COMMISSION DECISION of 18/07/1997 declaring a concentration to be compatible with the common market (Case No IV/M.953 - THOMSON / SIEMENS / ATM) according to Council Regulation (EEC) No 4064/89

(Only the English text is authentic).

The paper version of the decision is available through the sales offices of the Office of Official Publications of the European Communities.

PUBLIC VERSION

MERGER REGULATION

ARTICLE 6(1)(b) DECISION

To the notifying parties

Dear Sirs,

Subject: Case N IV/M.953- Thomson/Siemens/ATM

Notification of 16.06.1997 pursuant to Article 4 of Council Regulation N 4064/89

On 16 June 1997 Thomson-CSF (Thomson) and Siemens Aktiengesellschaft (Siemens) notified the creation of a joint venture in the field of air transport management systems (ATM) and airport turnkey systems (ATS). On the same day, the Commission declared the notification incomplete under Commission Regulation N 3384/94 Art 4(2).

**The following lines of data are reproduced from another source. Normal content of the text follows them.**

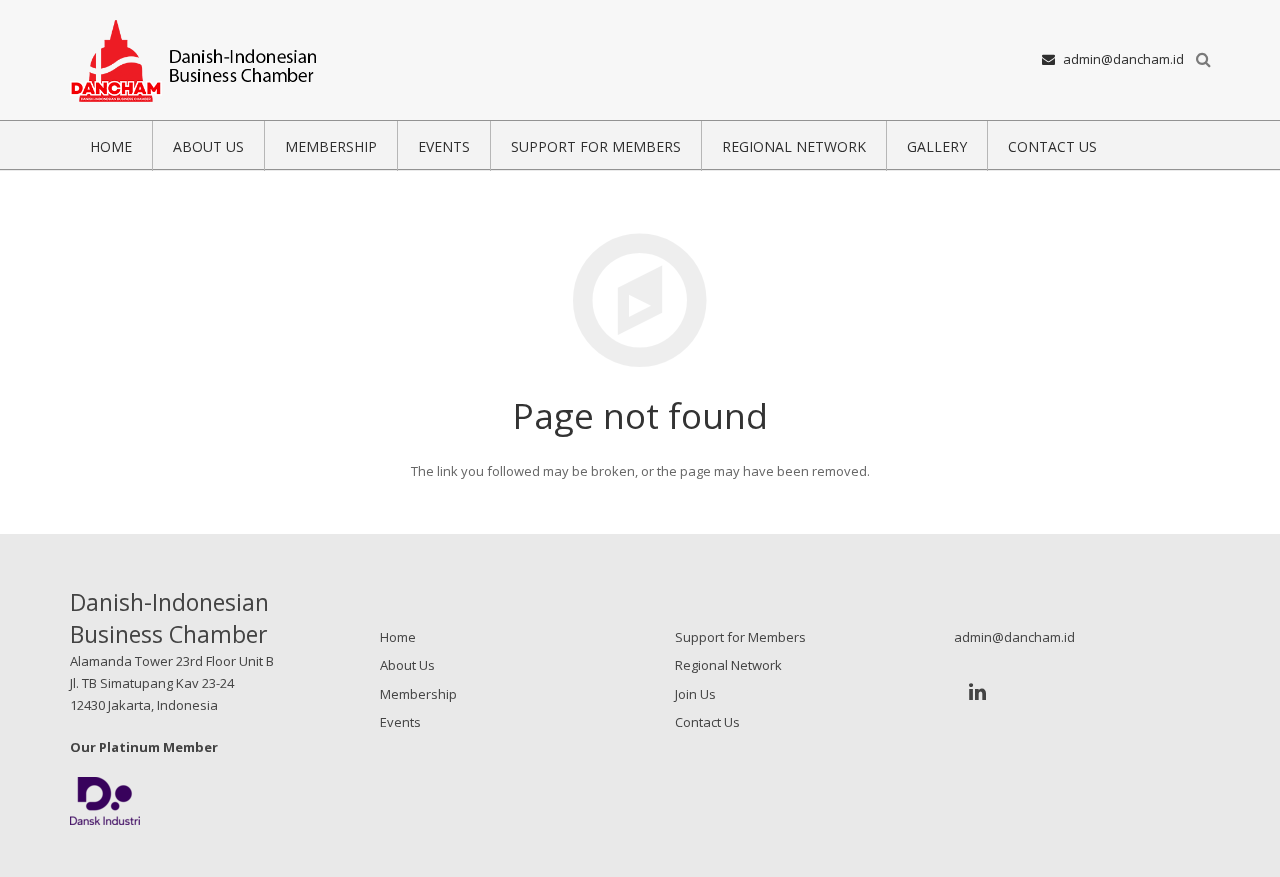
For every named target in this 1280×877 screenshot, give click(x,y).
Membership (418, 694)
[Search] (1203, 60)
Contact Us (707, 722)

The parties supplied the relevant information on 17 June 1997 and the notification became effective within Commission Regulation N 3384/94 Art 4(2) on this day.

After examination of the notification, the Commission has concluded that the notified operation falls within the scope of application of Council Regulation N 4064/89 and does not raise serious doubts as to its compatibility with the common market and the functionning of the EEA Agreement.

I. THE PARTIES

Thomson is a subsidiary of Thomson SA mainly active in professional electronics and defence systems.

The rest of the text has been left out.